The same date can mean different things in different years. A colony may need feed earlier. A mite treatment may need to be timed differently. A small colony may need to be combined rather than nursed. A strong colony may be fine with a setup that would fail a weak one.
Why this matters economically
Winter loss is not only a biological problem. It is a business problem.
A dead colony means the beekeeper loses the queen, adult bees, brood potential, production time, feed investment, treatment investment, labour, and often part of the next season’s honey crop. Replacement nucs, packages, or queens cost money. Rebuilding takes time. Weak spring colonies may miss early flows. Commercial operators may also lose pollination capacity.
Canadian research modelling commercial beekeeping found that high winter mortality can significantly affect profitability and that operations use strategies such as self-sufficiency and diversification to reduce risk. Even though that study modelled Alberta operations, the principle applies broadly: colony mortality is not just a spring inconvenience. It changes the economics of the entire season.
For Ontario’s small-scale beekeepers, the cost is more personal but still real. A beginner who loses both colonies may need to buy bees again, replace queens, clean up dead-outs, manage old comb, and start the learning curve over with very little continuity.
What the 2025 numbers should change in the bee yard
The practical lesson is not to panic. It is to tighten management.
A beekeeper looking at Ontario’s 2025 numbers should make several changes.
Test mites instead of guessing. Entrance activity tells you almost nothing about mite load. Use a real monitoring method and write the results down.
Protect winter bees before they are raised.
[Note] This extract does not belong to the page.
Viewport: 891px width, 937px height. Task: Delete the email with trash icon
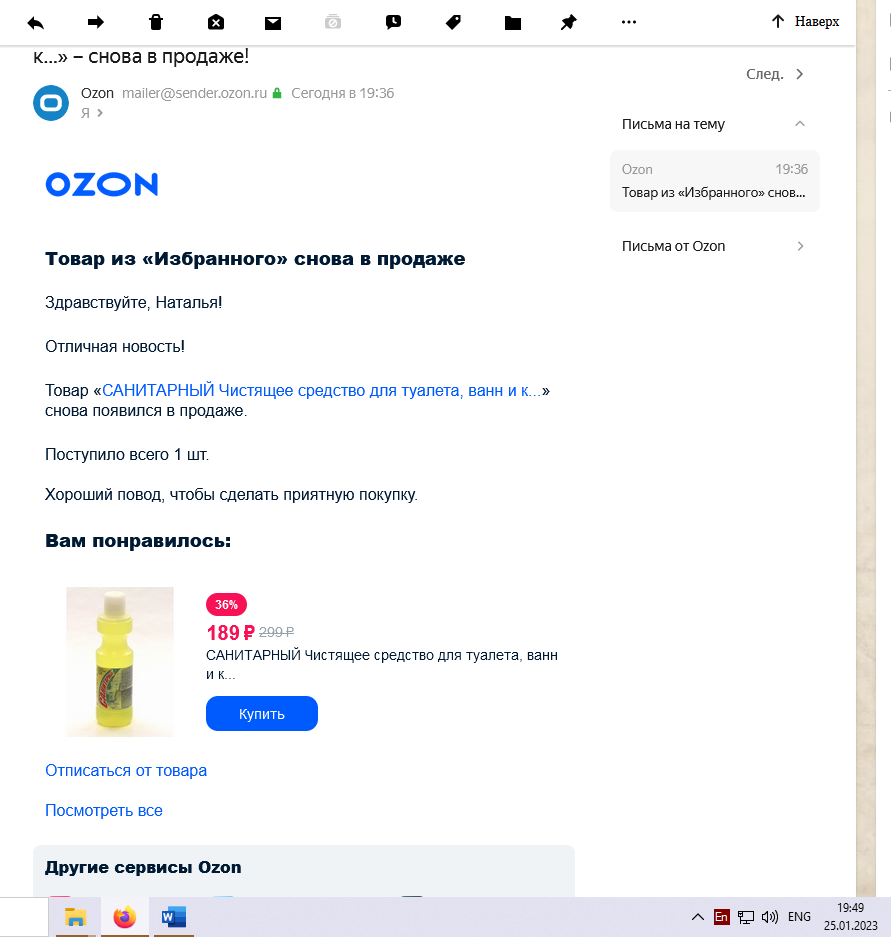click(155, 23)
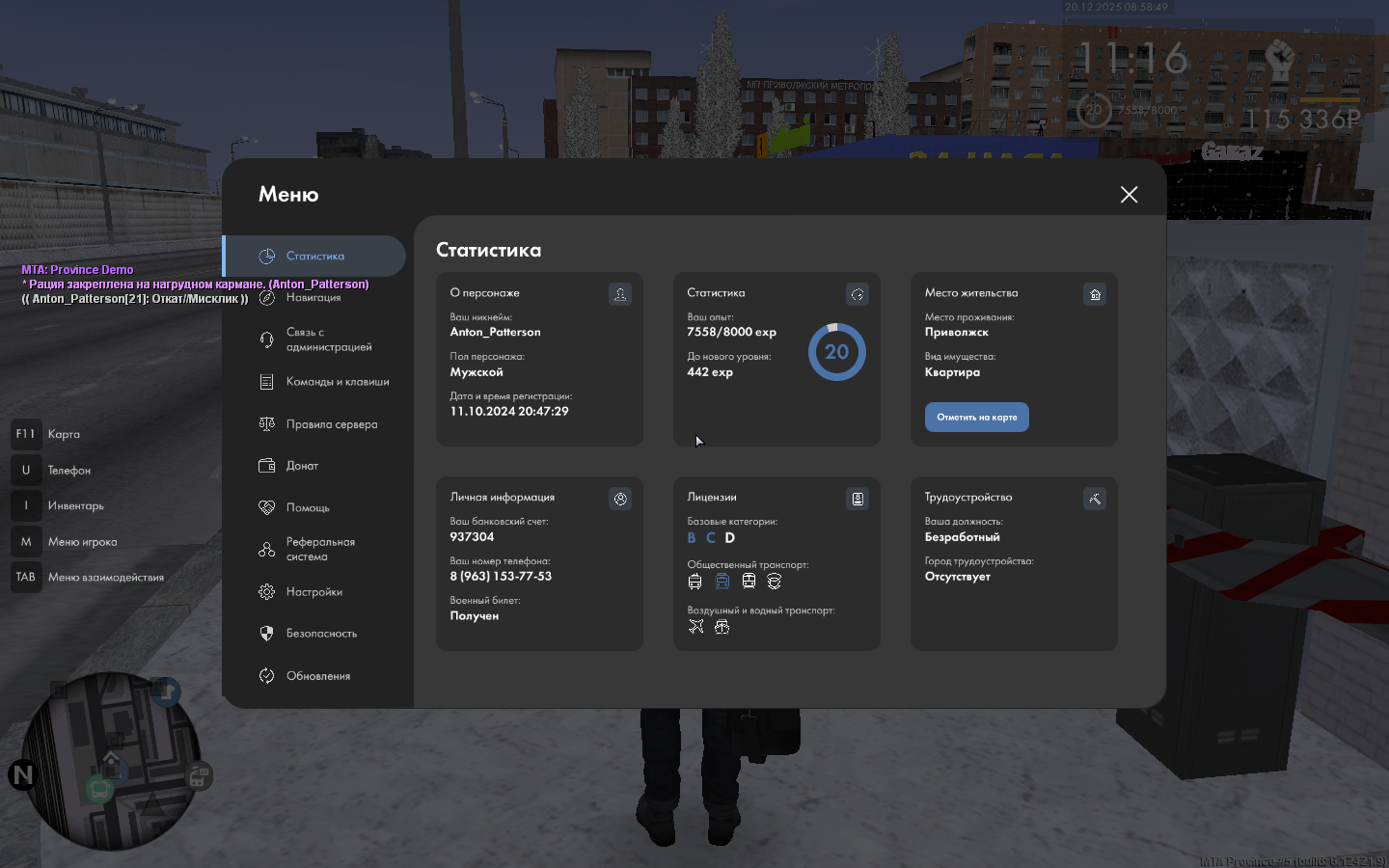The height and width of the screenshot is (868, 1389).
Task: Click the first public transport bus icon
Action: click(695, 582)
Late-summer mite control matters because those bees need to live for months, not weeks.
Evaluate queens by brood pattern and colony trajectory. Seeing the queen is useful. Seeing what she is producing is more useful.
Do not carry weak colonies into winter out of guilt. Combining weak colonies may save more bees than trying to winter several non-viable units separately.
Feed early enough for bees to use it properly. Late emergency feeding is sometimes necessary, but it is not a substitute for timely fall preparation.
Manage moisture as seriously as cold. Bees can handle cold better than cold plus damp.
Keep records by colony. Queen source, mite counts, treatment dates, feed, brood pattern, fall strength, and winter outcome should all be written down.
Learn from dead-outs. A dead colony is not just a loss. It is evidence. Where was the cluster? Was there food? Was the cluster small? Were there mite signs? Was there moisture? What did the queen look like in August? What was the mite count before treatment?
The right conclusion: cautious optimism, not complacency
Ontario’s 2025 winter-loss numbers were better than the year before. That matters. Beekeepers are not powerless, and better management can move the numbers.
But the losses remain high. A 37% commercial winter loss and a 43% small-scale estimate are still serious. The OBA’s 33.5% average winter loss and 39.3% total annual loss show that colonies are being lost both during winter and during the active season.
The encouraging part is that the causes point toward actions beekeepers can actually take. Varroa can be monitored. Queens can be evaluated. Weak colonies can be combined. Food can be managed. Moisture can be reduced. Records can improve decisions. Local experience can sharpen timing.
Ontario beekeeping is still worth doing. But the 2025 numbers make one thing clear: winter survival cannot be treated as a final step after honey harvest. It has to be managed all season.
The colonies that come through winter well are usually not lucky. They are the colonies that went into winter with the right biology: a functioning queen, enough healthy bees, controlled mite pressure, adequate food, and a setup that kept them dry and viable until spring.